─── Lesetext

# Heringe einlegen aber wie ???



## Jonny1985 (1. Dezember 2008)

Hallo liebe Boardis,

Brauche ein Rezept zum Heringe einlegen.....

Habe einen Heringstopf wo alle Zutaten draufstehen aber nicht die genauen Mengen und vielleicht zusätzliche Tips.

Wer hat da was für mich ???

Bin über jeden Post der mir hilft dankbar !!!

Grüße von Hendrik


----------



## prophet12 (1. Dezember 2008)

*AW: Heringe einlegen aber wie ???*

Was willst Du für ein Hering haben?
Bismarkhering?


----------



## Mantafahrer (1. Dezember 2008)

*AW: Heringe einlegen aber wie ???*

GOOGLE > Heringstopf/Rezept#d


----------



## Jonny1985 (1. Dezember 2008)

*AW: Heringe einlegen aber wie ???*

Puhh Gute Frage !!!

──────
─── Gegebene Daten

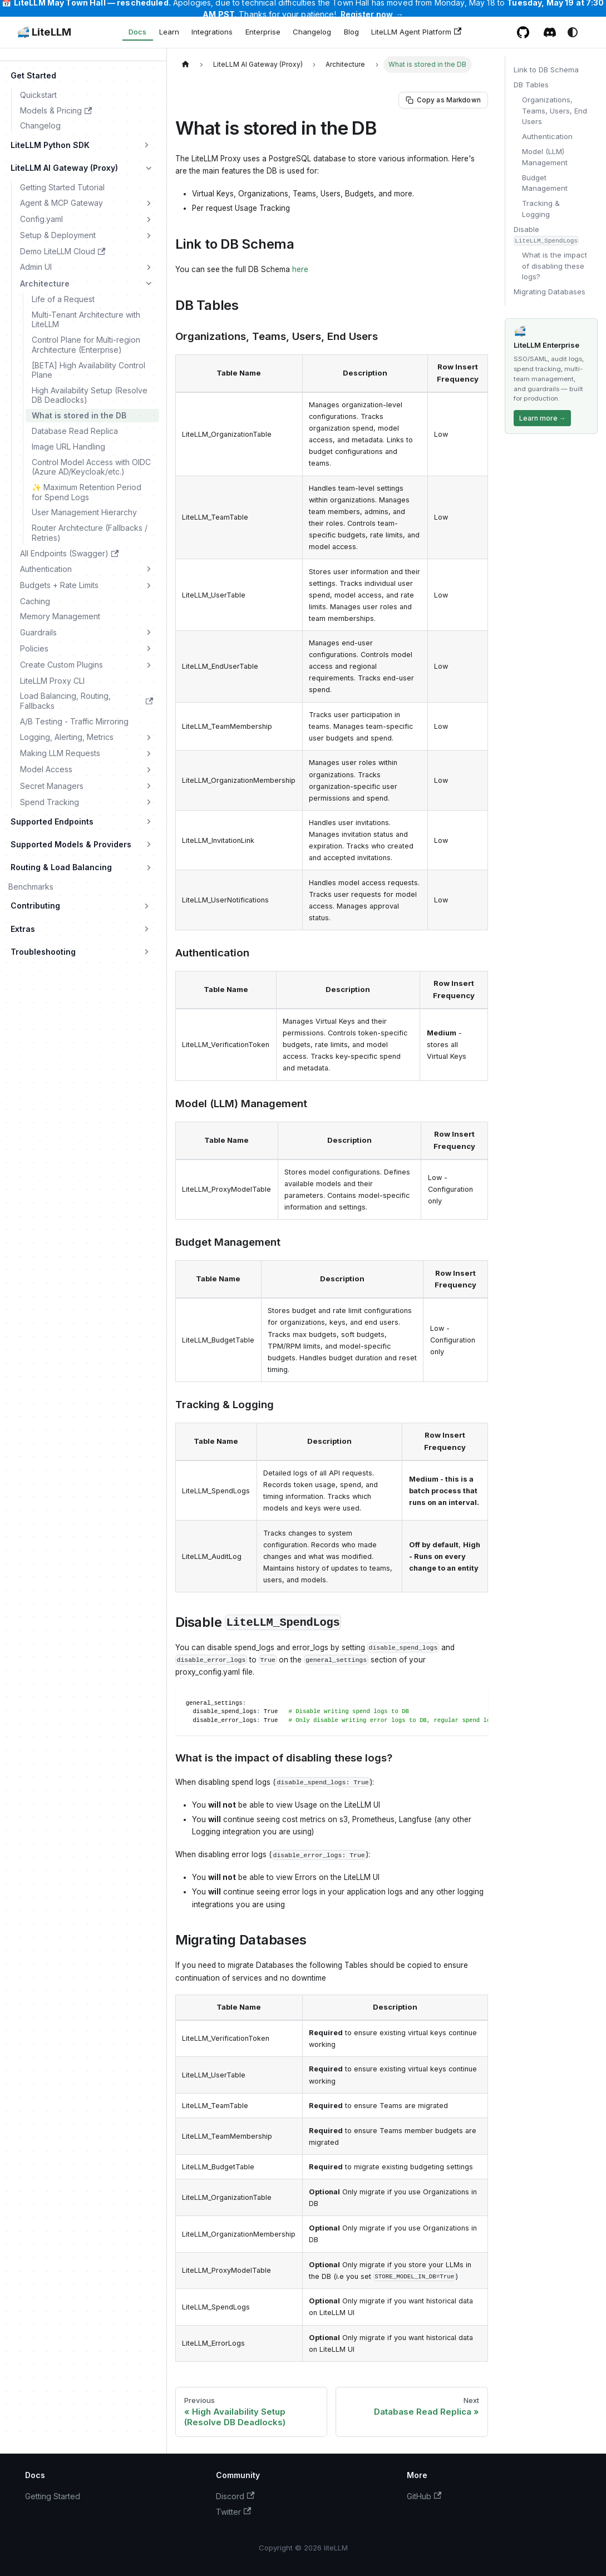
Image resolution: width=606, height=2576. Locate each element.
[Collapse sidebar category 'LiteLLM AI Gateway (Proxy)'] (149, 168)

──────

- **Gestellte Aufgabe**
Gib den Lesetext vom Wortlaut „# Heringe einlegen“ bis einschließlich „vielleicht zusätzliche Tips.“ unverändert wieder. Stütze dich allein auf den Lesetext.

- **Ergebnis**
# Heringe einlegen aber wie ???



## Jonny1985 (1. Dezember 2008)

Hallo liebe Boardis,

Brauche ein Rezept zum Heringe einlegen.....

Habe einen Heringstopf wo alle Zutaten draufstehen aber nicht die genauen Mengen und vielleicht zusätzliche Tips.